MATERIAL FOR THIS EXERCISE
* * * * * * *

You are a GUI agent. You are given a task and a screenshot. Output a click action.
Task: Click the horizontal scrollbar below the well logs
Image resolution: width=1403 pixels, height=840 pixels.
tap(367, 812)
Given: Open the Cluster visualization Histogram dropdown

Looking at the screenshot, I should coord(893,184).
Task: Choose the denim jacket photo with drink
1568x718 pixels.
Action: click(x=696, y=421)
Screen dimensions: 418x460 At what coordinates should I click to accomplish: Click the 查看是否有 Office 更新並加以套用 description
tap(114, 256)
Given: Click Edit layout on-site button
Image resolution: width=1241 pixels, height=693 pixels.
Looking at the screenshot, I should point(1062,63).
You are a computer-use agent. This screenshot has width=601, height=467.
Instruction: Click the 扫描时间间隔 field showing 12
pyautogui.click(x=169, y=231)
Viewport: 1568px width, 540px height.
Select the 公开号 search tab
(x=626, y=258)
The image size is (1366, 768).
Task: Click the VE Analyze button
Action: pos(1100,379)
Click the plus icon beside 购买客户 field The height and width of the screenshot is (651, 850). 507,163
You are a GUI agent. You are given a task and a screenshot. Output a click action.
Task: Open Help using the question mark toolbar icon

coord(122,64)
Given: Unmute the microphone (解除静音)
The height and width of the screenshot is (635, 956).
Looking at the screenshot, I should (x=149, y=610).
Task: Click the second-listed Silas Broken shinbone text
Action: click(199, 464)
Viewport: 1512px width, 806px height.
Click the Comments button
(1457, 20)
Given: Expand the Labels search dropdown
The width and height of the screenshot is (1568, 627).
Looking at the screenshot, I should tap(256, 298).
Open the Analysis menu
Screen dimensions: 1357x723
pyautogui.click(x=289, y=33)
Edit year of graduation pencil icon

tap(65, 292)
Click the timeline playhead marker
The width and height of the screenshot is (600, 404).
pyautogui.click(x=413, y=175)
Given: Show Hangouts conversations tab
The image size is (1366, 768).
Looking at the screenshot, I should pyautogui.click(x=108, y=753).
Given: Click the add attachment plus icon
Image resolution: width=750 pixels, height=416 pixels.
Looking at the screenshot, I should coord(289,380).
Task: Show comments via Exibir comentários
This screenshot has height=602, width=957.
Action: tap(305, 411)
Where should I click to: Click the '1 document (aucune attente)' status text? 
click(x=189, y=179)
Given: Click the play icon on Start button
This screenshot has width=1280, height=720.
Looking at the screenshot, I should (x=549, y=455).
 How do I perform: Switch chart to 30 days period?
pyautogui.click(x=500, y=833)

* * * * * * *

ASSIGNED TASK
Each line of the data above is to be set down exactly.

WRITTEN ANSWER
You are a GUI agent. You are given a task and a screenshot. Output a click action.
Task: Click the horizontal scrollbar below the well logs
Image resolution: width=1403 pixels, height=840 pixels.
tap(367, 812)
Given: Open the Cluster visualization Histogram dropdown

Looking at the screenshot, I should coord(893,184).
Task: Choose the denim jacket photo with drink
1568x718 pixels.
Action: click(x=696, y=421)
Screen dimensions: 418x460 At what coordinates should I click to accomplish: Click the 查看是否有 Office 更新並加以套用 description
tap(114, 256)
Given: Click Edit layout on-site button
Image resolution: width=1241 pixels, height=693 pixels.
Looking at the screenshot, I should point(1062,63).
You are a computer-use agent. This screenshot has width=601, height=467.
Instruction: Click the 扫描时间间隔 field showing 12
pyautogui.click(x=169, y=231)
Viewport: 1568px width, 540px height.
Select the 公开号 search tab
(x=626, y=258)
The image size is (1366, 768).
Task: Click the VE Analyze button
Action: pos(1100,379)
Click the plus icon beside 购买客户 field The height and width of the screenshot is (651, 850). 507,163
You are a GUI agent. You are given a task and a screenshot. Output a click action.
Task: Open Help using the question mark toolbar icon

coord(122,64)
Given: Unmute the microphone (解除静音)
The height and width of the screenshot is (635, 956).
Looking at the screenshot, I should (x=149, y=610).
Task: Click the second-listed Silas Broken shinbone text
Action: click(199, 464)
Viewport: 1512px width, 806px height.
Click the Comments button
(1457, 20)
Given: Expand the Labels search dropdown
The width and height of the screenshot is (1568, 627).
Looking at the screenshot, I should tap(256, 298).
Open the Analysis menu
Screen dimensions: 1357x723
pyautogui.click(x=289, y=33)
Edit year of graduation pencil icon

tap(65, 292)
Click the timeline playhead marker
The width and height of the screenshot is (600, 404).
pyautogui.click(x=413, y=175)
Given: Show Hangouts conversations tab
The image size is (1366, 768).
Looking at the screenshot, I should pyautogui.click(x=108, y=753).
Given: Click the add attachment plus icon
Image resolution: width=750 pixels, height=416 pixels.
Looking at the screenshot, I should coord(289,380).
Task: Show comments via Exibir comentários
This screenshot has height=602, width=957.
Action: tap(305, 411)
Where should I click to: Click the '1 document (aucune attente)' status text? 
click(x=189, y=179)
Given: Click the play icon on Start button
This screenshot has width=1280, height=720.
Looking at the screenshot, I should (x=549, y=455).
 How do I perform: Switch chart to 30 days period?
pyautogui.click(x=500, y=833)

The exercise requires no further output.